Mereka pun membagi artikel ilmiah menjadi 3 jenis yakni original article yakni artikel yang
memperlihatkan hasil studi empiris dan untuk pertama kalinya hasil
penelitiannya di deskripsikan. Jenis kedua adalah review article yakni sebuah telaah kritis dari studi yang
sebelumnya telah dipublikasi, dan yang
terakhir theoritical articles yakni artikel yang bertujuan untuk mencari teori
baru dari penelitian saat ini. Dari pengertian ini maka sebuah artikel ilmiah
bisa berasal dari hasil telaah beberapa artikel ilmiah sebelumnya.
Jurnal ilmiah merupakan kumpulan artikel ilmiah (sekilas mirip seperti
majalah) yang terbit secara periodik. Materi dari artikel ilmiah yang terdapat
pada jurnal ilmiah biasanya mengikuti topik yang diangkat dari jurnal tersebut,
misalnya Journal of Tropical Disease
berisi artikel mengenai penyakit-penyakit tropis, walaupun banyak juga jurnal
yang mengangkat tema secara umum. Perlu diketahui bahwa sebelum sebuah artikel
di-publish dalam sebuah jurnal, dilakukan review oleh
seorang reviewer untuk menentukan artikel ini layak dipublikasi atau tidak.
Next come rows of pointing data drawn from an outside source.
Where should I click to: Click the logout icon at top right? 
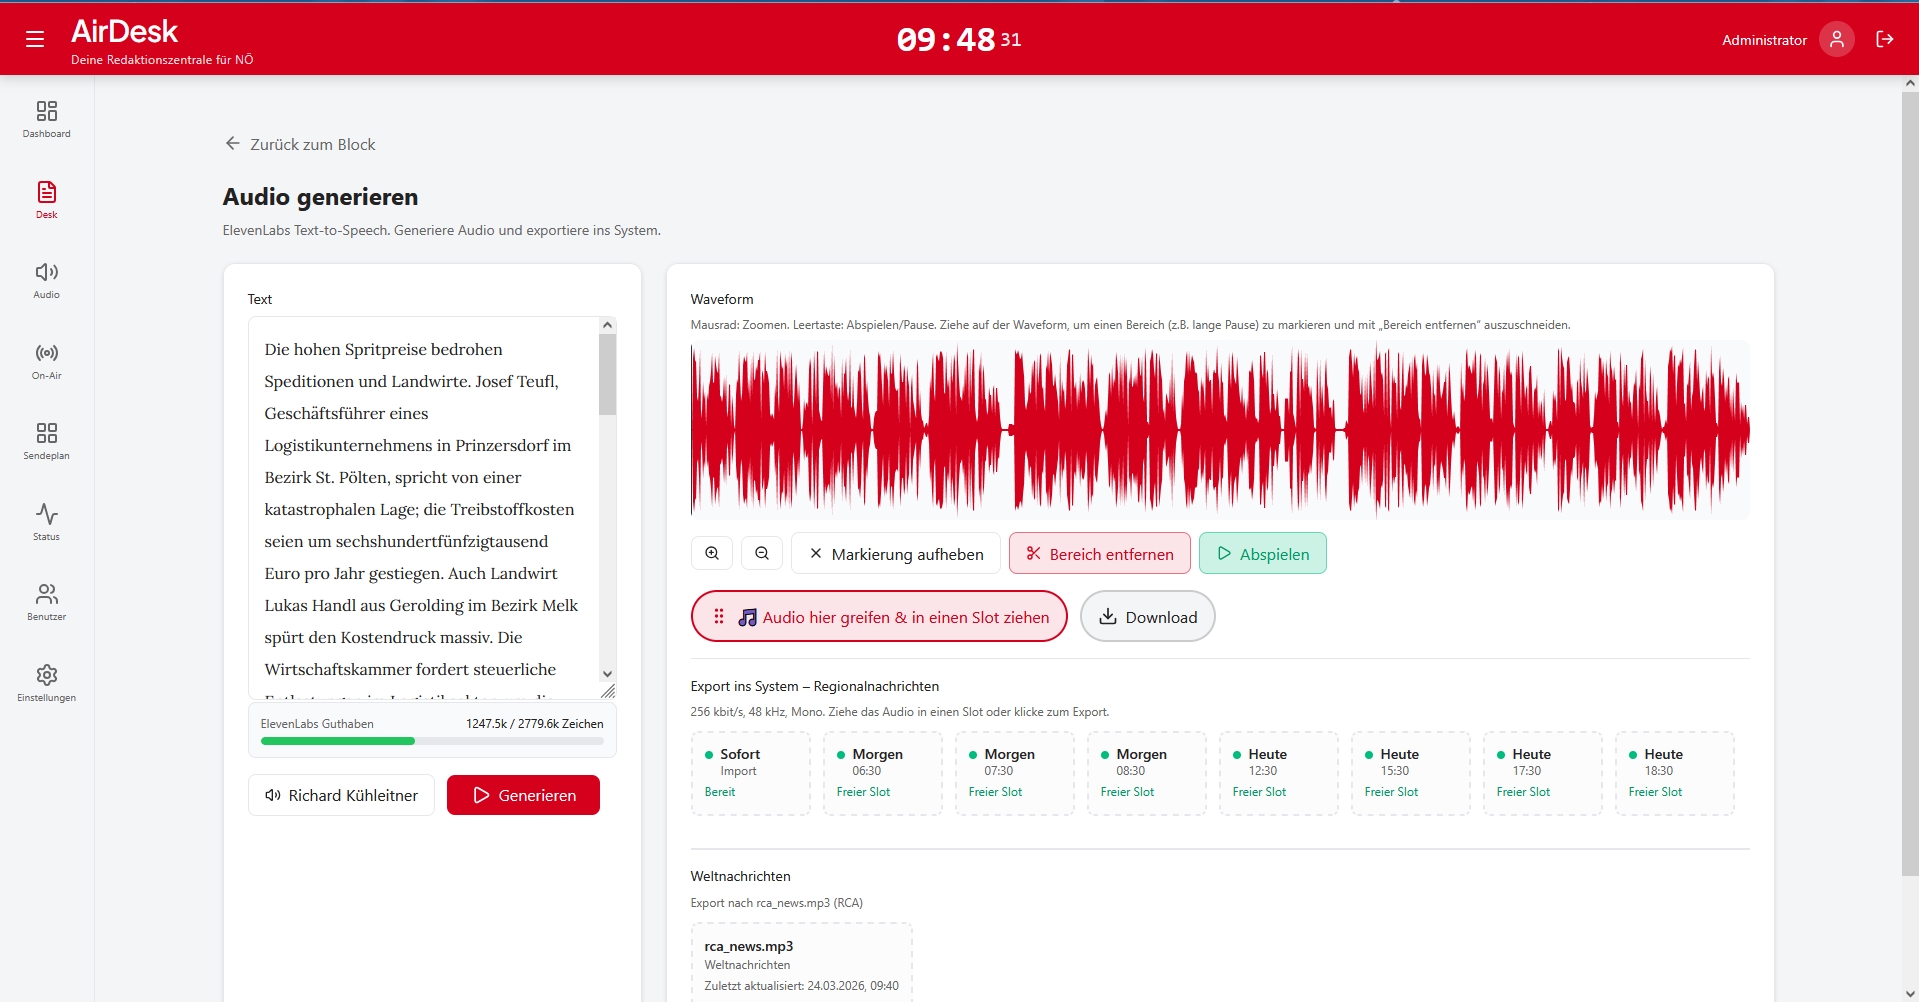click(1884, 39)
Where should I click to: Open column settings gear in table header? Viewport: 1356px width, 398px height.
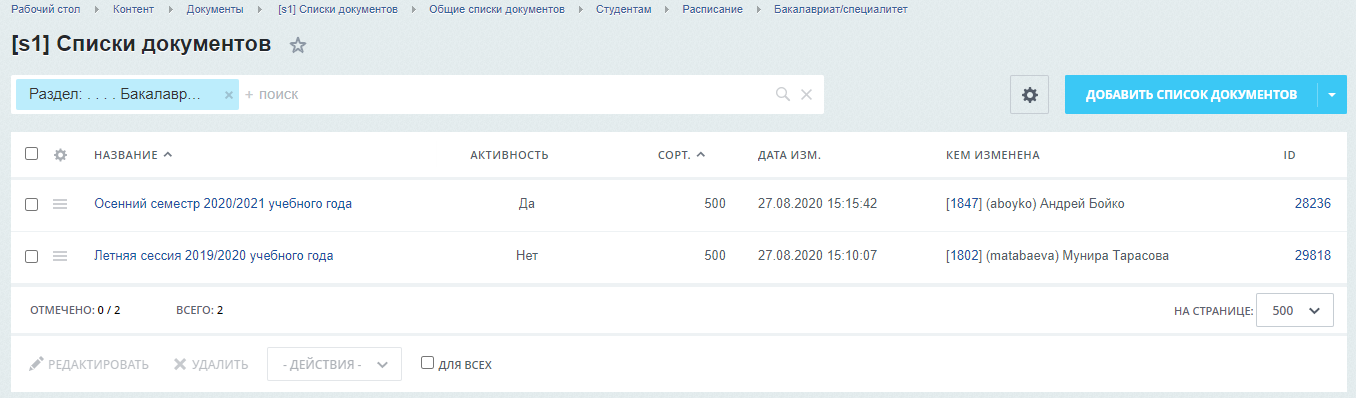60,155
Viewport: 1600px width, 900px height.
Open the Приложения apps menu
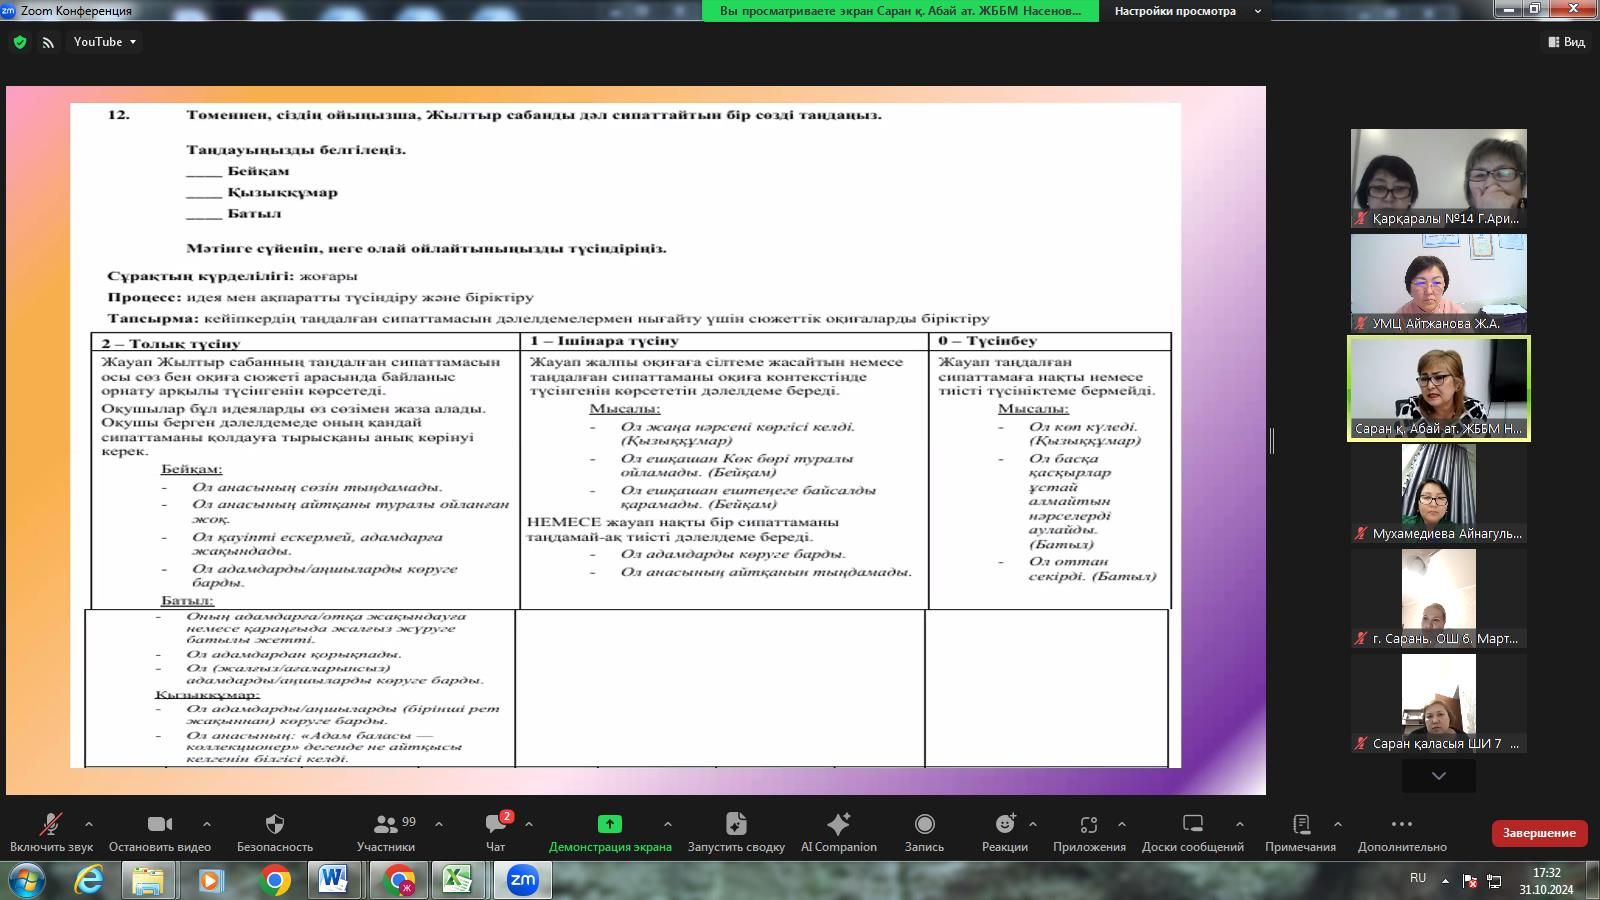tap(1088, 824)
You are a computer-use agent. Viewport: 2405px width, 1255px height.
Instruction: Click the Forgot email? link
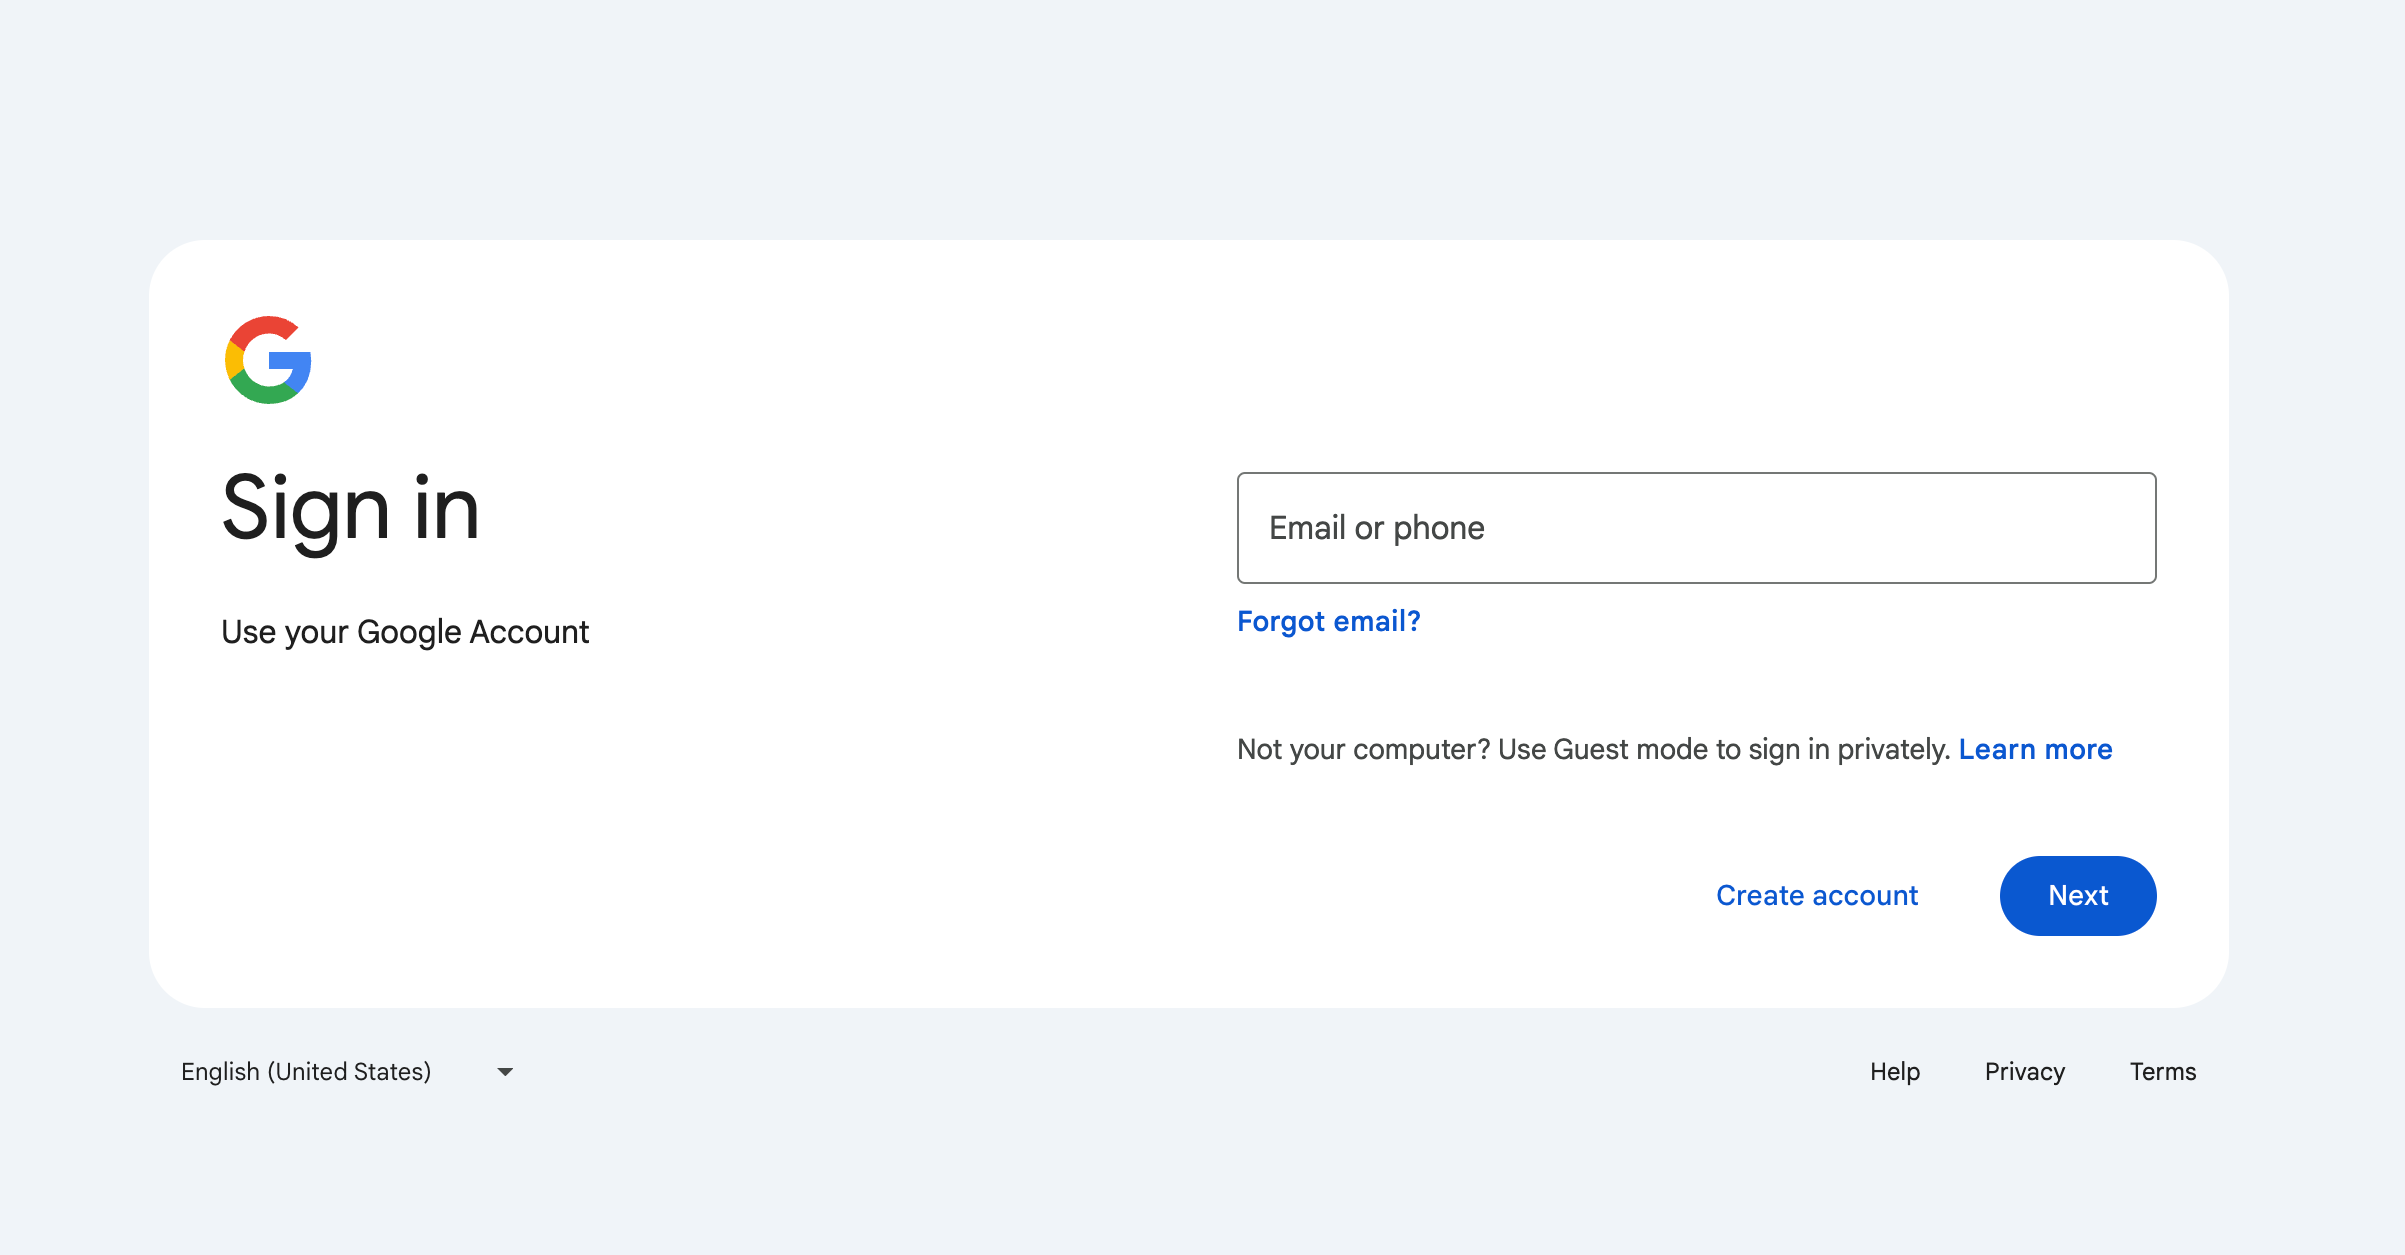coord(1328,622)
Jadi kualitas sebuah jurnal sangatlah ditentukan dari kualitas dari artikel
yang dimuat serta kualitas reviewernya. Hal ini menunjukkan bahwa pembaca atau
penulis harus cermat memilih jurnal mana yang bisa digunakan untuk referensinya
nanti.
Mungkin akan muncul pertanyaan, kenapa referensinya harus artikel dari
jurnal ilmiah? apakah buku atau koran tidak boleh dipakai sebagai referensi
tulisan di bidang kedokteran? Segala hal bisa kita dijadikan referensi selama
hal tersebut kebenarannya dapat dipertanggungjawabkan. Sebagian besar buku
memang bagus untuk dijadikan referensi tetapi dibandingkan jurnal ilmu dalam
sebuah buku cetakan biasanya kalah dalam hal update-nya (atau kasarnya kadang ilmu dalam buku tidak diupdate secepat
update sebuah jurnal). Bahkan beberapa buku hanya dicetak ulang pada tahun
berikutnya tanpa revisi yang signifikan (update ilmu pada buku cetakan biasanya
bisa hingga 3-5 tahun sekali).
Selain itu, tim dari
Departemen Biologi Universitas George-Manson menyatakan bahwa, “
A well-written scientific paper explains the
scientist's motivation for doing an experiment, the experimental design and
execution, and the meaning of the results. Scientific papers are written in a
style that is exceedingly clear and concise. Their purpose is to inform an
audience of other scientists about an important issue and to document the
particular approach they used to investigate that issue.” Pernyataan inilah
yang menyebabkan kenapa artikel ilmiah menjadi referensi wajib untuk membuat
artikel ilmiah di bidang kedokteran
menjadi berbobot.
So, dimana kita bisa
mendapatkan jurnal/artikel ilmiah? Untuk saat ini orang-orang sangat mudah
untuk mengakses jurnal karena banyak artikel yang dipublikasi lewat
internet melalui e-journal. Banyak situs menarik baik dari luar negeri seperti
(
highwire.org,
pubmed.com, dan lainnya) dan dalam negeri (
jurnal.lipi.go.id,
e-journal.dikti.go.id, dan lainnya) yang menyediakan layanan e-journal atau bila masih bingung cara termudah adalah cari lewat search engine kesayangan anda. Perlu
dicatat bahwa tidak semua artikel ini bisa didapatkan secara cuma-cuma (baca: gratis).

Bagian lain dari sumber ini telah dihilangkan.